The dropping of the public option only underscores the fact that the terms of the health care overhaul are being dictated by the insurance industry, the big hospital chains and the pharmaceutical companies. Obama himself in earlier statements and press conferences declared that a public insurance option was essential to rein in the insurance companies and prevent them from gouging the public.

He now stands condemned by his own words of aiding and abetting a corporate scheme to boost the profits of the health care industry—and slash labor costs for the rest of big business--by forcing working people to purchase bare-bones private insurance at inflated prices.

On the question of health care, as in every other aspect of public policy, the major financial and corporate interests exercise veto power.

Speaking Monday on NBC’s “Today Show,” the former chairman of the Democratic National Committee, Howard Dean, criticized the dropping of the public option, saying, “What’s going on in the health insurance industry is very much like what was going on, in my view, on Wall Street over the last eight years. People just basically taking money out of your pockets and putting it in theirs. None of that money goes to health care.”

The cave-in on the public option—which, in any event, was conceived of as a dumping ground for people unable to afford private insurance—is a continuation of the administration’s groveling before corporate interests. The White House has been in continual discussions with the pharmaceutical lobby. Recently, it publicly reassured the drug companies that it would follow through on a secret pledge to block any legislation that would allow the government to negotiate drug prices or import cheaper drugs from Canada.

The Obama administration is pushing for the elimination of the existing “fee-for-service” system, in which health care providers are reimbursed for each patient visit or procedure. It advocates replacing this with a “global payments” system, in which doctors and hospitals would be compensated for services performed over a period of time, thus imposing dollar limits on health care for working people.
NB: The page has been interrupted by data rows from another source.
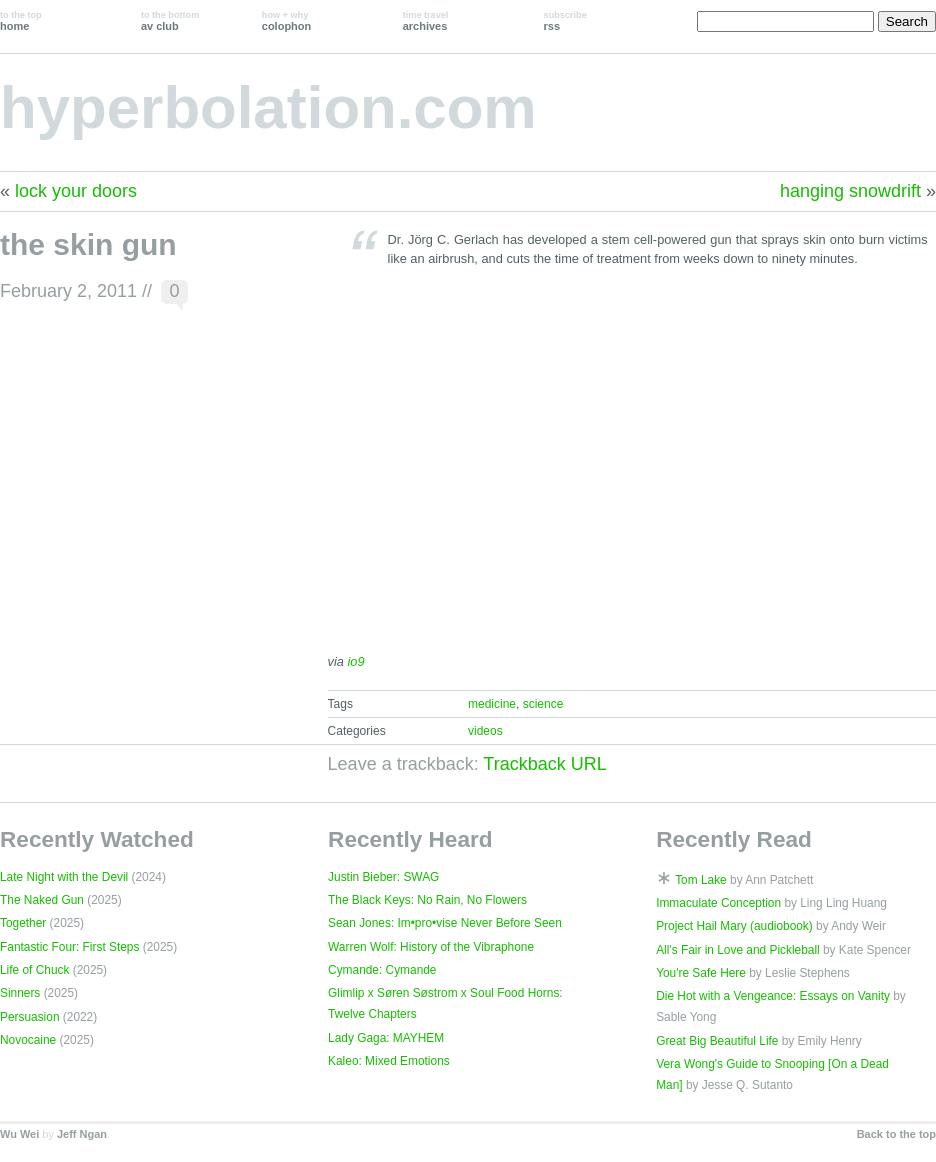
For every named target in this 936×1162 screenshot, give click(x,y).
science (543, 704)
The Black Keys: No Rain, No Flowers (427, 900)
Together (23, 923)
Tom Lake (701, 880)
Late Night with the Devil (64, 877)
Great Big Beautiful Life (717, 1041)
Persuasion (30, 1017)
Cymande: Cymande (382, 970)
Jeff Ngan (82, 1134)
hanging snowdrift (850, 191)
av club (170, 21)
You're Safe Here (701, 973)
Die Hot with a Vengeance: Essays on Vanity (773, 996)
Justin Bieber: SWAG (383, 877)
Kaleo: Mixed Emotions (389, 1061)
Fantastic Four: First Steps (69, 947)
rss (565, 21)
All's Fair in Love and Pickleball (738, 950)
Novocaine (28, 1040)
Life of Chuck (34, 970)
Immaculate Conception (718, 903)
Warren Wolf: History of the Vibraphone (431, 947)
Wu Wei (19, 1134)
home (21, 21)
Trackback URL (544, 764)
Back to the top (896, 1134)
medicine (492, 704)
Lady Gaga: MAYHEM (386, 1038)
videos (485, 731)
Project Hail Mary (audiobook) (734, 926)
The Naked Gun (42, 900)
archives (426, 21)
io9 (356, 661)
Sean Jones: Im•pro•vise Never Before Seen (445, 923)
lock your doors (76, 191)
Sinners (20, 993)
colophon (286, 21)
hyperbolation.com (268, 107)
This means rationing health care for most Americans, who would be denied access to more expensive tests, drugs or procedures unless they were able to pay high additional fees over and above their insurance premiums.

In the name of cost-cutting “efficiencies,” Obama has also proposed slashing $600 billion from the Medicare and Medicaid programs.

During the presidential campaign, Obama opposed the so-called “individual mandate,” under which every individual is legally required to have health insurance. This reactionary approach puts the onus on the consumer, rather than the health care companies, imposing fines on people who are not insured under an employer-provided plan and fail to purchase private insurance.

Early on in his health care drive, President Obama changed his position and adopted the individual mandate approach in order to assure the insurance giants that they stood to reap large profits under his scheme.

The health insurance co-ops proposed by the Senate Finance Committee are in no way a public alternative. Membership in these groups, a number of which already exist in states across the county, is not free of charge and the co-ops often reject prospective members. Costs are similar to premiums paid to private insurers.

The scrapping of the public option is one more indication of the reactionary character of the entire health care overhaul. The provision of quality health care as a basic human right is incompatible with a system based on corporate profit and administered by a political establishment beholden to a financial oligarchy.

The manifest failure of the present health care system in the US—which leaves some 50 million people (one sixth of the population) without any form of insurance—is precisely due to the subordination of health care to private profit.

The fight for a health care system that corresponds to the needs of the population requires a political struggle against the capitalist profit system and the two parties of big business that defend it. Socialist medicine—based on the nationalization of the hospital chains, pharmaceutical companies and insurance giants and their transformation into utilities democratically controlled by the working class—is the only basis for providing high quality health care for all.